Development status. The ETL is still under iterative development, but provides a fully-functioning scenario and tier loading process. Development process has been to iteratively improve the process with each successive batch loaded. Next steps are to unify the pipeline steps (etl/run_full_pipeline.py, in progress), unify and streamline the verification, and check the (currently rough) calculations. It is important to know that I typically only had time to do a quick first pass on the calculations, copied from the Water Allocation Modeling Team's Jupyter notebook as best I could given time constraints. Future iterations can harden these. I also accepted inefficiencies when working alone that could be improved for a more developer-friendly process.

The ETL has two parallel pipelines: the scenario model-run pipeline and the tier data pipeline. The full developer runbook (every command, the signal that each step worked, and troubleshooting) lives in etl/README.md. This section is the conceptual map.

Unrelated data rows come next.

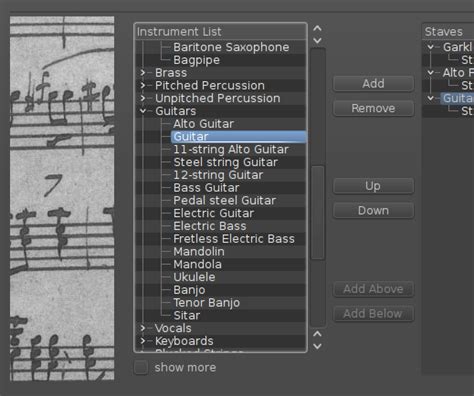The width and height of the screenshot is (474, 396).
Task: Click the Remove button
Action: click(x=373, y=108)
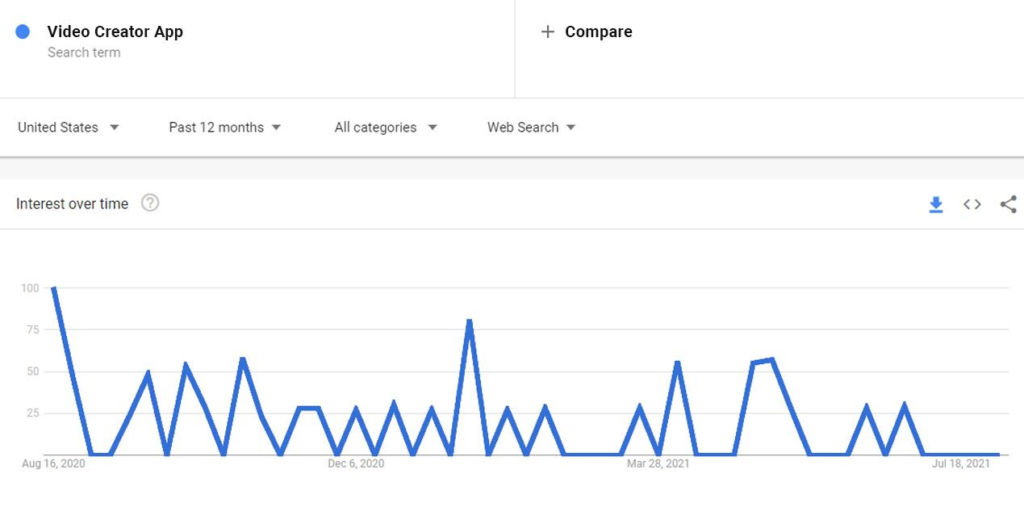Image resolution: width=1024 pixels, height=507 pixels.
Task: Click the blue Video Creator App dot
Action: 23,32
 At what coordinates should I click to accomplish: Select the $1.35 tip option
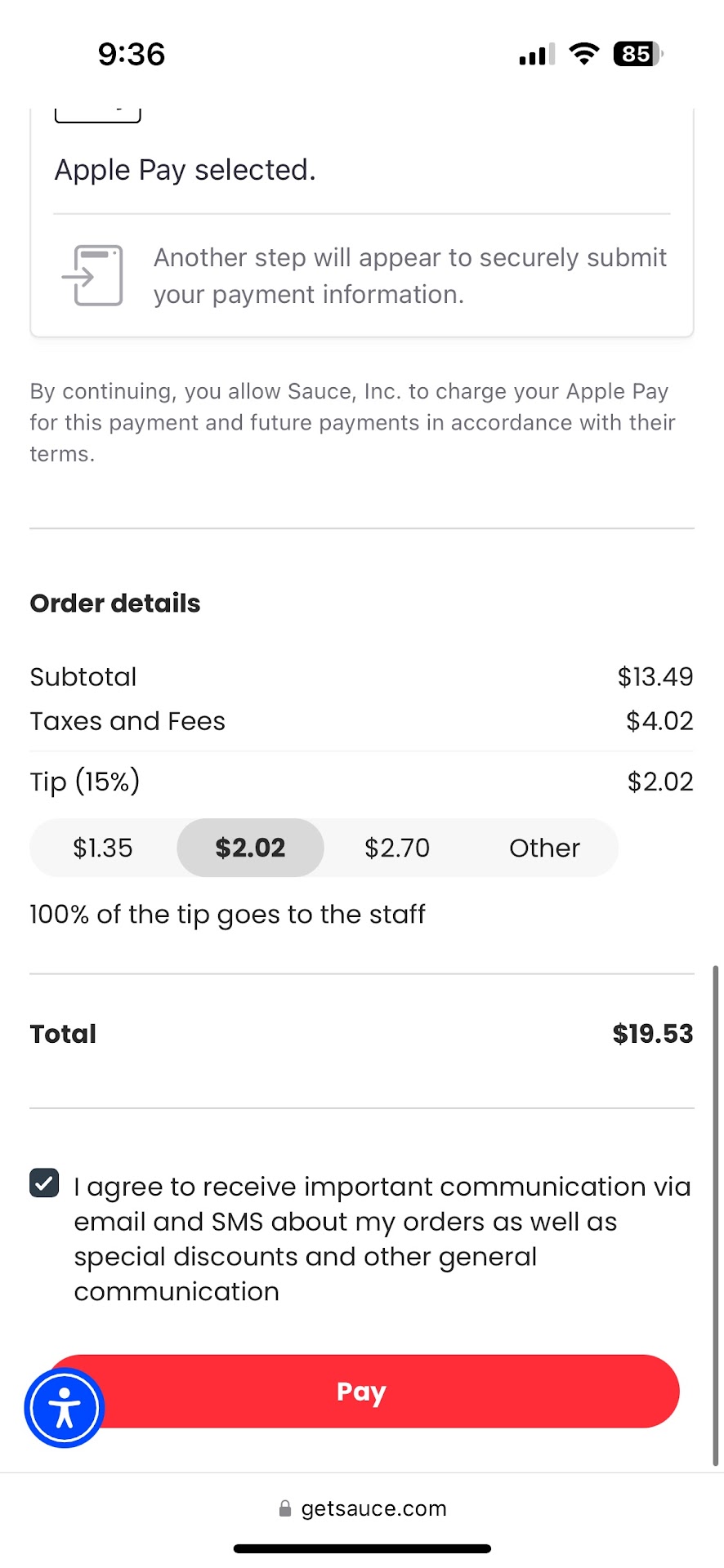[x=103, y=848]
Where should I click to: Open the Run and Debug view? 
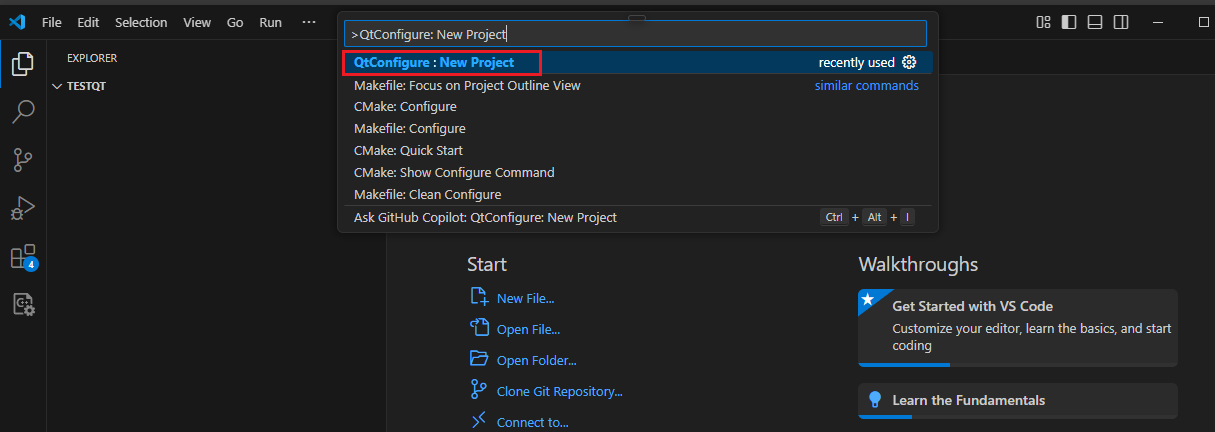pyautogui.click(x=22, y=208)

Scenario model-run pipeline

Handles CalSim scenario model run data end to end:

scandownloadpromoteAWS Batchauditrun_all (statistics)verifyactivate

It moves in two stages:

  • Stage 1 (scan through the post-Batch audit) pulls each scenario's model run ZIP from the COEQWAL shared Google Drive, stages it to S3, and extracts the SV input and DV output DSS files to CSV.
  • Stage 2 (run_allactivate) reads those CSVs back from S3, computes derived statistics, and writes them to PostgreSQL. An activation step flips the scenarios' is_active record in the database, signalling to the API to deliver it.

Today each arrow is a manual step the developer runs in sequence from Cloud9.

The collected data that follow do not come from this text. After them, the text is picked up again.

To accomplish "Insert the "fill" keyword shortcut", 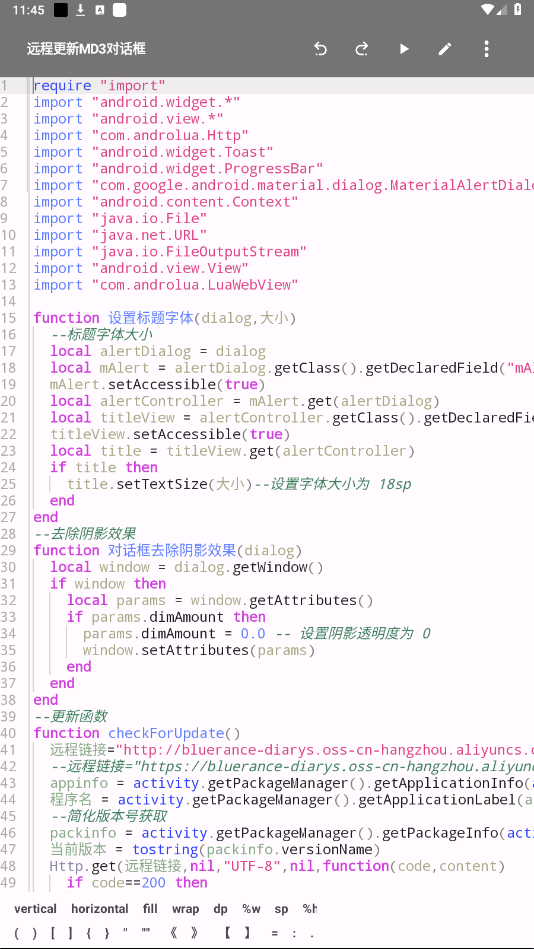I will [150, 908].
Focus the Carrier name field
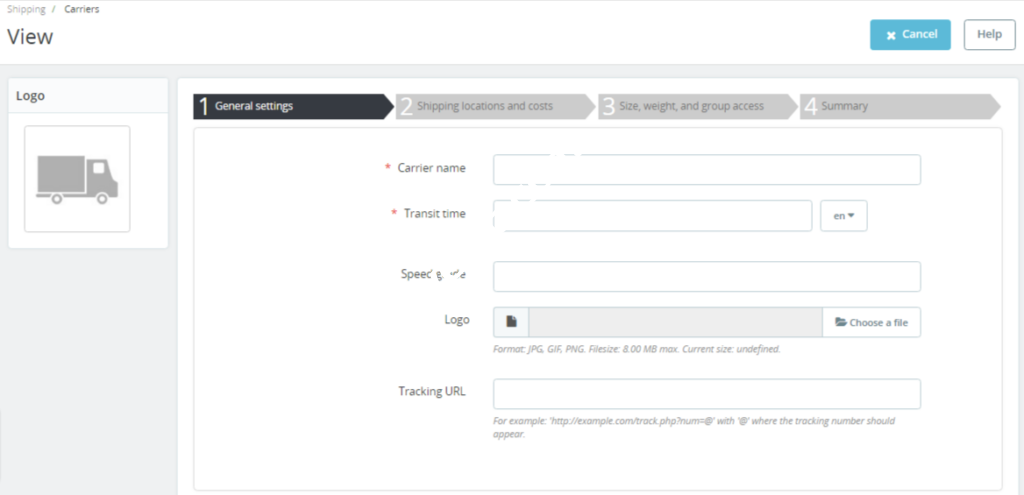1024x495 pixels. [x=706, y=170]
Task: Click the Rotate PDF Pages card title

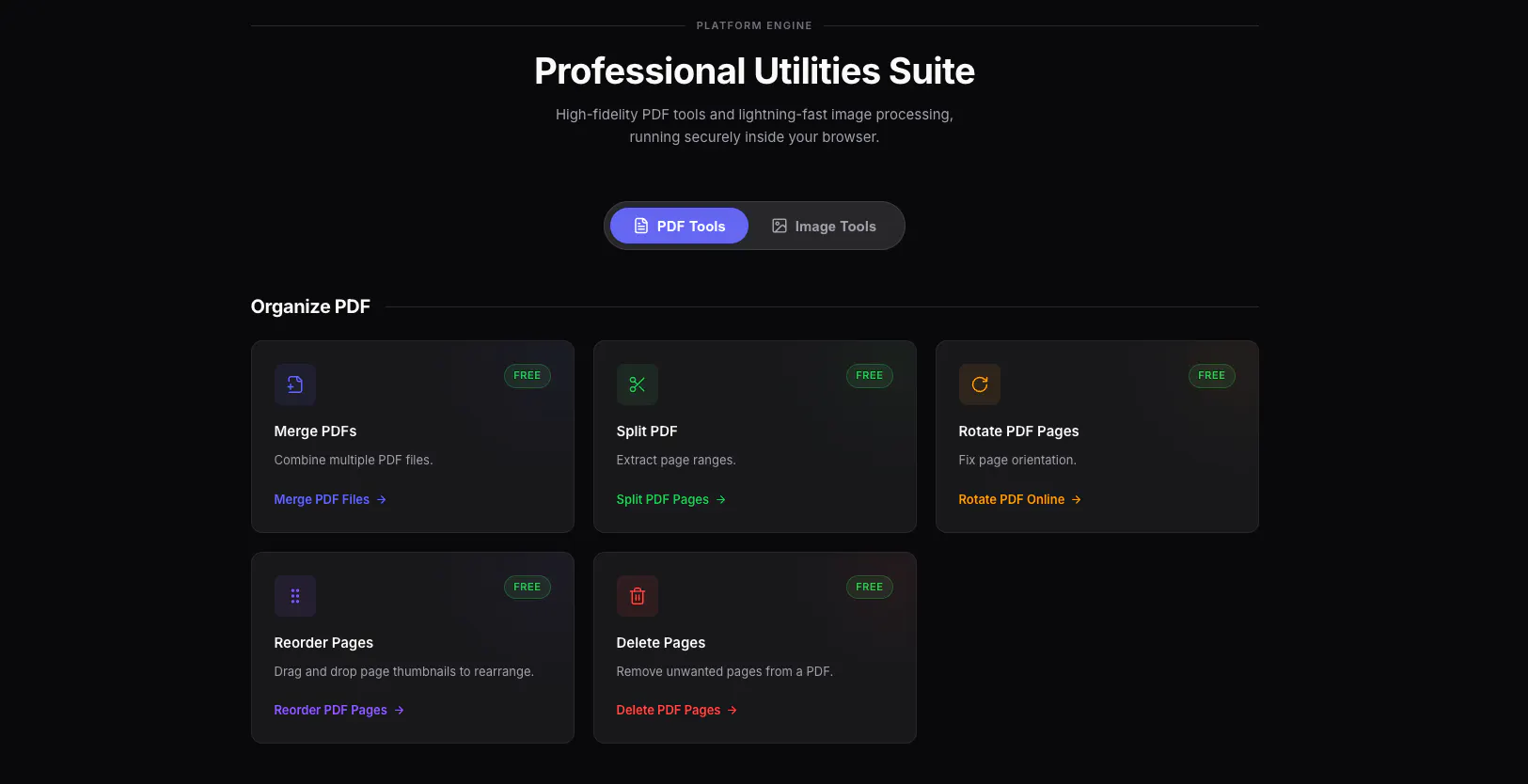Action: pyautogui.click(x=1018, y=431)
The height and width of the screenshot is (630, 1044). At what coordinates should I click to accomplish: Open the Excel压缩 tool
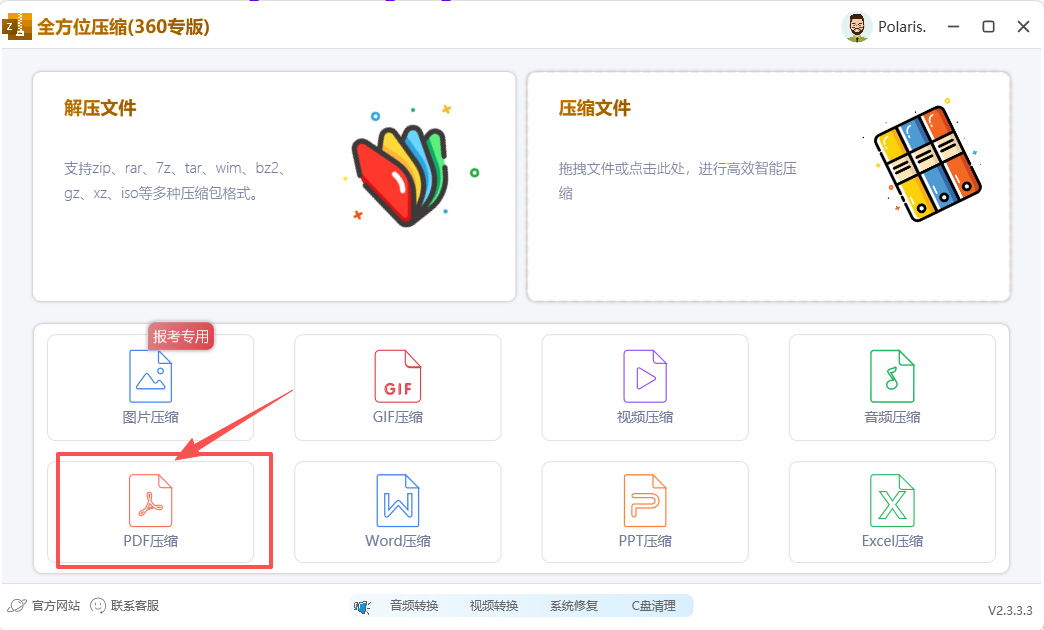(x=891, y=512)
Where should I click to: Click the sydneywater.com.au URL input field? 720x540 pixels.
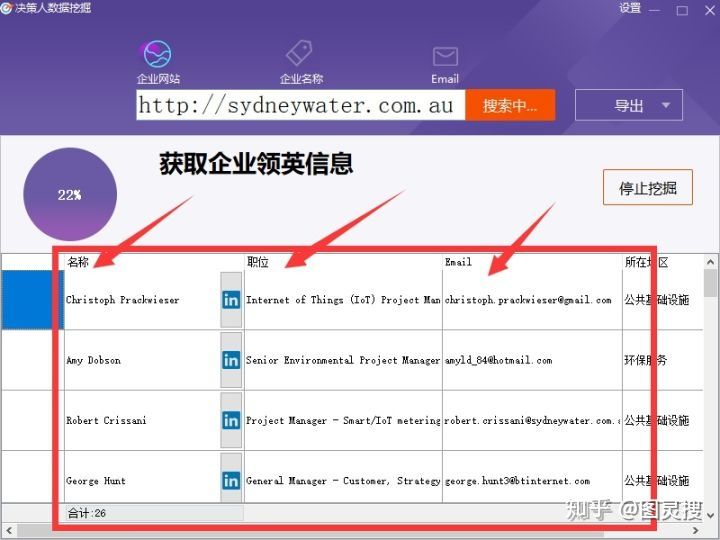(x=300, y=105)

Stage 1 products land in S3 (under s3://coeqwal-model-run/scenario/<id>/):

  • The original CalSim ZIP (run/)
  • The extracted DV and SV CSVs (csv/)
  • The trend report reference CSV when present (verify/)
  • Two JSON receipts at the scenario root: ingest_record.json (ingestion contract: declared basenames, SHA-256 hashes, provenance) and extract_record.json (Batch run record with the validation result inlined)

Stage 2 products land in PostgreSQL as statistics rows: reservoir storage, urban delivery, ag demand and shortage, MI contractor reliability, environmental flow alteration, refuge delivery, delta salinity / NDO / X2.

Website: Stage 1's S3 products feed Get Data (download links served by the coeqwalPresignDownload Lambda), and Stage 2's statistics feed Data in Depth (via the FastAPI service).

Two pieces of automation are designed and on the way to production-ready:

  • A unified driver (etl/run_full_pipeline.py) that wraps every stage into one resumable command. Its current state and caveats are documented in the ETL runbook.
  • An EventBridge Batch -> run_all trigger so statistics fire automatically on extraction completion.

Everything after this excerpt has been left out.